When a couple enters a marital relationship after having cohabitated, their passion is not at its peak, as frequency of sexual activity declines steadily as the relationship lengthens, reaching roughly half the frequency after one year of marriage compared to the first month of marriage, and declining more gradually thereafter. If people have reached their peak of passion during cohabitation, they come to the challenging years of marriage without the drive that passion gives the relationship and that provides the energy to overcome the challenges of that they will need to face in a marital framework. It is also possible that after cohabitation, people take divorce more lightly as in cohabitation you experience and consider separation as more natural.

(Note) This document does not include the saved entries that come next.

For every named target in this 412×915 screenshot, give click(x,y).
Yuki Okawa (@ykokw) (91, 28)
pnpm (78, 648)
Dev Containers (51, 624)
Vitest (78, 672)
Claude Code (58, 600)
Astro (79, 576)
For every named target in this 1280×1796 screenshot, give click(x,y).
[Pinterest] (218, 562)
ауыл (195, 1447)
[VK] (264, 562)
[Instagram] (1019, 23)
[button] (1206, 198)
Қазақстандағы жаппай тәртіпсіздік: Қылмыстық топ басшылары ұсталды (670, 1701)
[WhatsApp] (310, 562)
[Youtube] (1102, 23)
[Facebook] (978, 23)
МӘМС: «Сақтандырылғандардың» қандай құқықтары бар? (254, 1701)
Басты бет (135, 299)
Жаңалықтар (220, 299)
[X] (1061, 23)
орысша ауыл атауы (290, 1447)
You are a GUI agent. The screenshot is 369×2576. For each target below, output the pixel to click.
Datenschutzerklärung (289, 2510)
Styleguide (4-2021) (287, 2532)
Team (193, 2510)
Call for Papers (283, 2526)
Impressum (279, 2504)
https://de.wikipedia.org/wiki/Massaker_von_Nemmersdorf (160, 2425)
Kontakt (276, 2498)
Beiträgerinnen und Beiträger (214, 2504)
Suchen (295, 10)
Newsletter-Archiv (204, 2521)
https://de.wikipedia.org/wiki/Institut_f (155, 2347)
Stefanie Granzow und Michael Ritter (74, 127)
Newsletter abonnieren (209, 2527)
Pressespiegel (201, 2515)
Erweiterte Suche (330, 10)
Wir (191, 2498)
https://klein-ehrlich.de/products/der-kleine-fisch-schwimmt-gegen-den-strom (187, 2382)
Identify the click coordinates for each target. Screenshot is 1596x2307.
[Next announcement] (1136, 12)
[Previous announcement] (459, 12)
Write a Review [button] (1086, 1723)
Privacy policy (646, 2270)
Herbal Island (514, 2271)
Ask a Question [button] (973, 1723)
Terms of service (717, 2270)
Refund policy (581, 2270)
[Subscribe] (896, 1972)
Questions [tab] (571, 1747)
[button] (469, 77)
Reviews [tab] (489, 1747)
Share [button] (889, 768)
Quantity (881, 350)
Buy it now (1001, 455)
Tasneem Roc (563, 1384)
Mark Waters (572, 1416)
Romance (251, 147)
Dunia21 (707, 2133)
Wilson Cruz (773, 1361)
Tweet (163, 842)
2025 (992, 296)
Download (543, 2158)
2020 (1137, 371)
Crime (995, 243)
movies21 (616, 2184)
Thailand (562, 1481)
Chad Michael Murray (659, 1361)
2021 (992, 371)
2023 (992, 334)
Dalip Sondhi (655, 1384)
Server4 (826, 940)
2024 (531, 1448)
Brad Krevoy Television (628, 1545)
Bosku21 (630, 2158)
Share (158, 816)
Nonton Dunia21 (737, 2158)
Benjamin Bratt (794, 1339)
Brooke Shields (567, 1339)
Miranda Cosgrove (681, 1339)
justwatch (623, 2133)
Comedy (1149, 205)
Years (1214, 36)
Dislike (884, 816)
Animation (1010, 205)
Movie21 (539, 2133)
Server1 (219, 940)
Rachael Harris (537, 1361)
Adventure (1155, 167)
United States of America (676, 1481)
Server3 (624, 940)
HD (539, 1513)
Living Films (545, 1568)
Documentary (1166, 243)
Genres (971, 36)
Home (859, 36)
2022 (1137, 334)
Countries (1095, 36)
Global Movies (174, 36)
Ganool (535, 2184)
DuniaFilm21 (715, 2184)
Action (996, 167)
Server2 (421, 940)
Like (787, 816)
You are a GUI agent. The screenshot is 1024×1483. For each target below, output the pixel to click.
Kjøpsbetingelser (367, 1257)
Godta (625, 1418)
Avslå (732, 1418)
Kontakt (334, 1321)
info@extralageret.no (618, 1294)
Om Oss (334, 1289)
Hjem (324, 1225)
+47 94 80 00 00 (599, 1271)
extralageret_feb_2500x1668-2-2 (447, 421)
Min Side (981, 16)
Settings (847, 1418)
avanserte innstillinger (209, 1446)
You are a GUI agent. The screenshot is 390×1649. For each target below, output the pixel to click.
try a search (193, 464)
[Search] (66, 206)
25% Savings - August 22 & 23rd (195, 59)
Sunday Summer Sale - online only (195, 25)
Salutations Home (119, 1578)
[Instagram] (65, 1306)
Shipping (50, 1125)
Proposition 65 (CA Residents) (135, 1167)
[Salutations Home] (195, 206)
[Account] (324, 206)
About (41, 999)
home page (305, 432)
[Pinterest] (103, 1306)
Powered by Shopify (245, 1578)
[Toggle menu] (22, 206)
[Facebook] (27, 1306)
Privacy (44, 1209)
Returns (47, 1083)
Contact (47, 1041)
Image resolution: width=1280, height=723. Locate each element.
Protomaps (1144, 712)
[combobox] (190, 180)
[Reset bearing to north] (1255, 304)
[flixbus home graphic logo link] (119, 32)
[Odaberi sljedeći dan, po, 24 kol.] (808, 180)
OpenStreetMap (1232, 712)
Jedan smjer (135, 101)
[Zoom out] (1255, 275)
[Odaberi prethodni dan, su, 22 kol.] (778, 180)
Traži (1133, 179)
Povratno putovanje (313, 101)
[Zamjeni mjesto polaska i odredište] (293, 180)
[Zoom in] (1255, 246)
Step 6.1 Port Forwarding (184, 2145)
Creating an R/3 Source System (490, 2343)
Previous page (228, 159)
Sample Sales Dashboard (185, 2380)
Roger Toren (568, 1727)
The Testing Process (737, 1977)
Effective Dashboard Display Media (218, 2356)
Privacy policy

In contrast to the above considerations, there are scholars who emphasize the value of premarital cohabitation as a kind of "trial marriage," which enables the couple to get better acquainted with each other before committing themselves to marriage. The supporters of this theory claim that those who cohabit prior to marriage tend to have a greater risk of marital dissolution, not because they cohabited, but for other intrinsic reasons, some of which lead them to cohabit in the first place. Accordingly, once various personal characteristics are controlled for, the risks of marital dissolution for those who cohabit prior to marriage are significantly lower than for those who marry directly (here).

The dispute regarding the overall value of premarital cohabitation concerns the issue of whether the negative correlation between cohabitation and divorce (and marital quality in general) refers to process factors or selection factors. Process factors refer to the experience of cohabitation while selection factors refer to the characteristics of individuals who happen to be in cohabitation. I believe that the nature of the correlation between cohabitation and marital quality depends on both types of factors, and the interaction between these types of factors is complex and dynamic.

All the positive and negative effects mentioned here—that is, the positive learning effects of trial marriage and the negative inertia effects—are indeed present in the transition from cohabitation to marriage. However, these effects (and others) have different relative weights in different cases, and those finally determine the overall impact upon marital quality. People who live together learn more about each other; however, such living increases constraints, regardless of the intensity of love and the quality of the relationship. As a result of these effects people who cohabit will marry even if they might not do so if they had not cohabited. However, in the case of the learning effect they will do so for the right reasons—that is, reasons that will enhance the quality of their relationship; in the case of the increase in the cost of separation, the decision to marry is taken for the wrong reasons, since these are temporary reasons that have no significant value for long-term marital quality.

The above considerations do not mean that there is no cognitive value in the process of drifting, but merely that we should be aware of both the positive and negative cognitive consequences of drifting. Sometimes we make better choices without subjecting our decisions to intellectual thinking, but by just letting ourselves drift into the appropriate decision; on the other hand, sometimes drifting has negative consequences of which we should be aware.

Romantic drifting often leads to romantic compromises. It is more common to drift into compromised situations rather than to consciously and deliberately choose them in the first place. The person appears not to make choices, but to keep swimming with the stream like dead fish.